All lines from the one that mentions "ACCEPT TOATE (778, 2525)" through the last of the entries below must be copied exactly, with both ends kept.
----- MATERIAL FOR THIS TASK -----
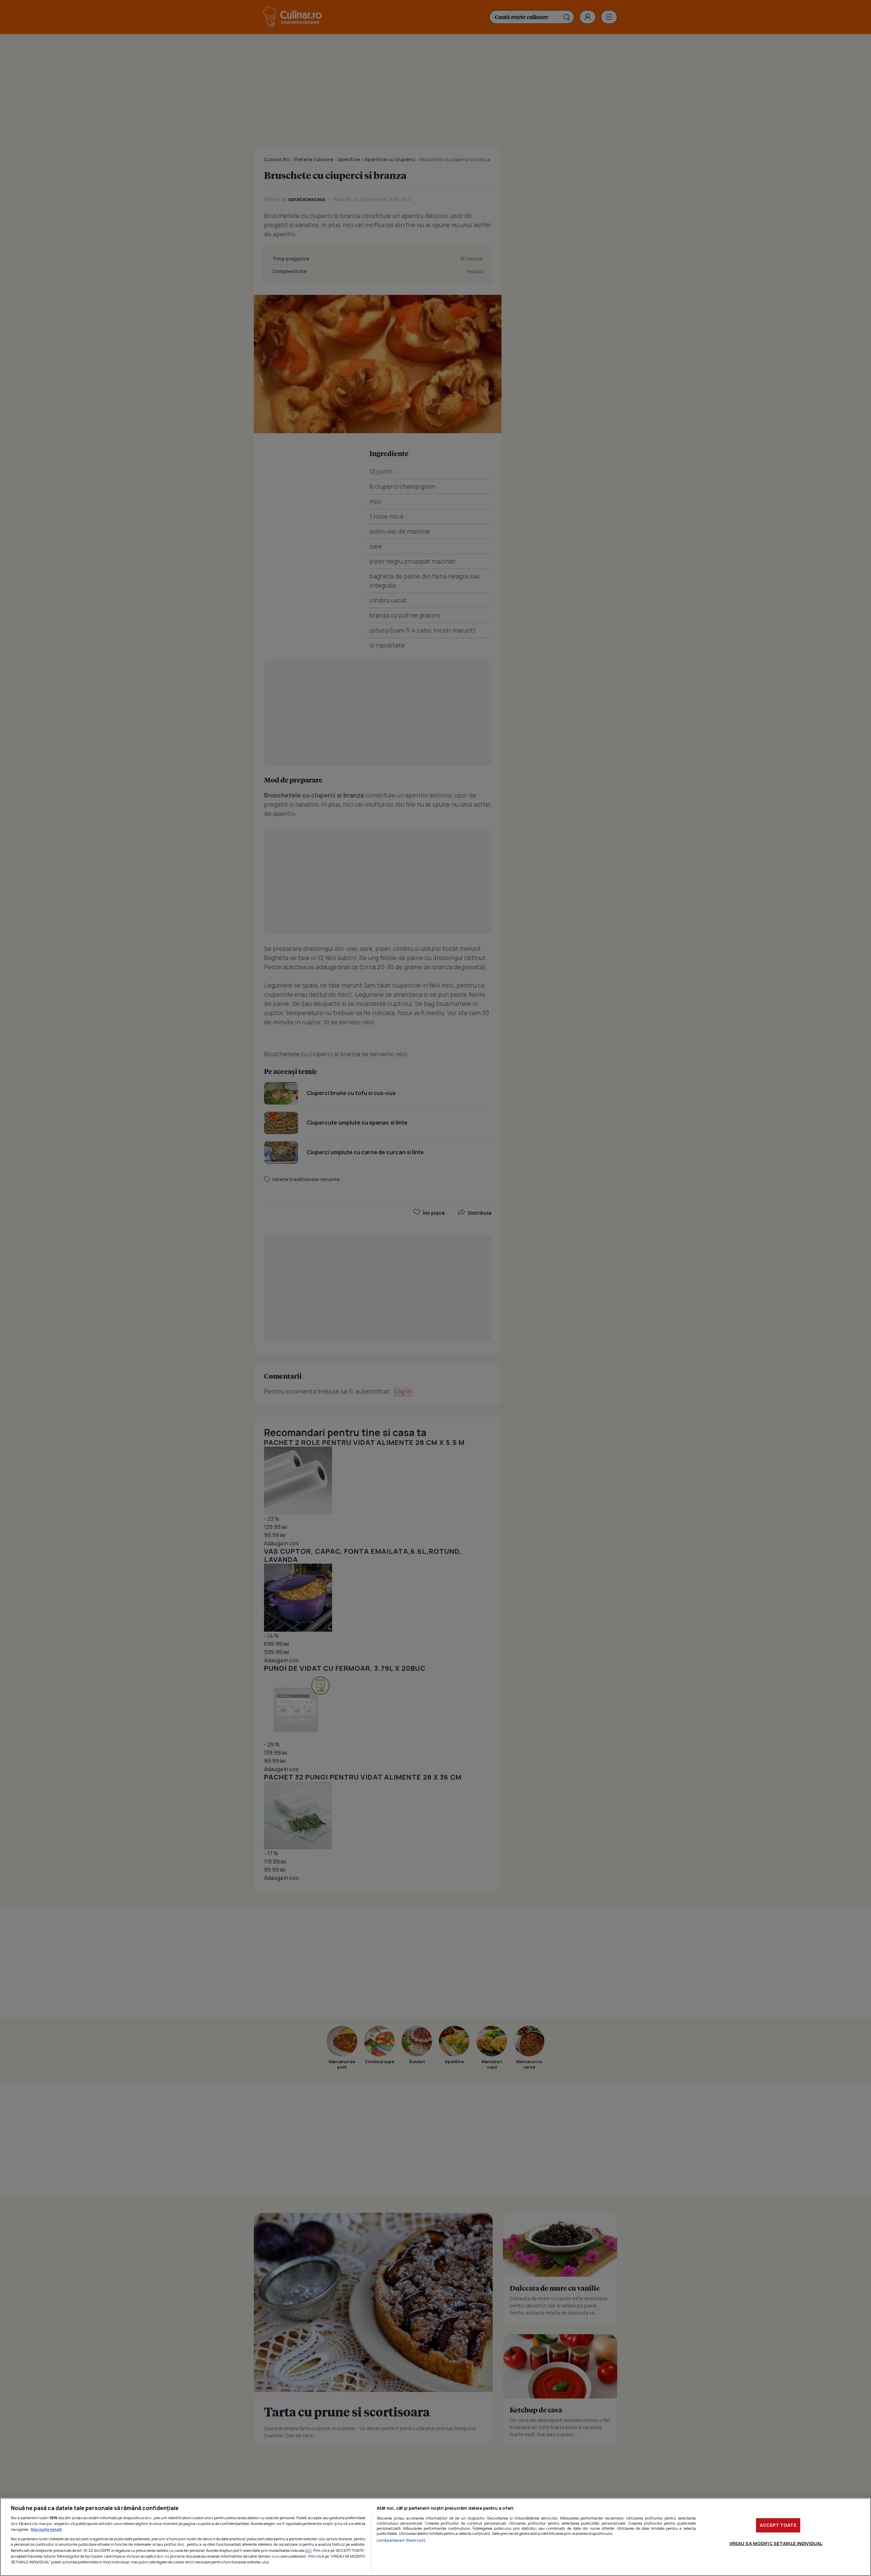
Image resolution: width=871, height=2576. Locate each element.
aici (308, 2550)
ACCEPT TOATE (778, 2525)
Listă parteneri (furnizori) (401, 2540)
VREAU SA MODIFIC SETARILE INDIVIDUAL (776, 2543)
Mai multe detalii (46, 2529)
-----
■ **OUTPUT OF THE EXERCISE**
ACCEPT TOATE (778, 2525)
Listă parteneri (furnizori) (401, 2540)
VREAU SA MODIFIC SETARILE INDIVIDUAL (776, 2543)
Mai multe detalii (46, 2529)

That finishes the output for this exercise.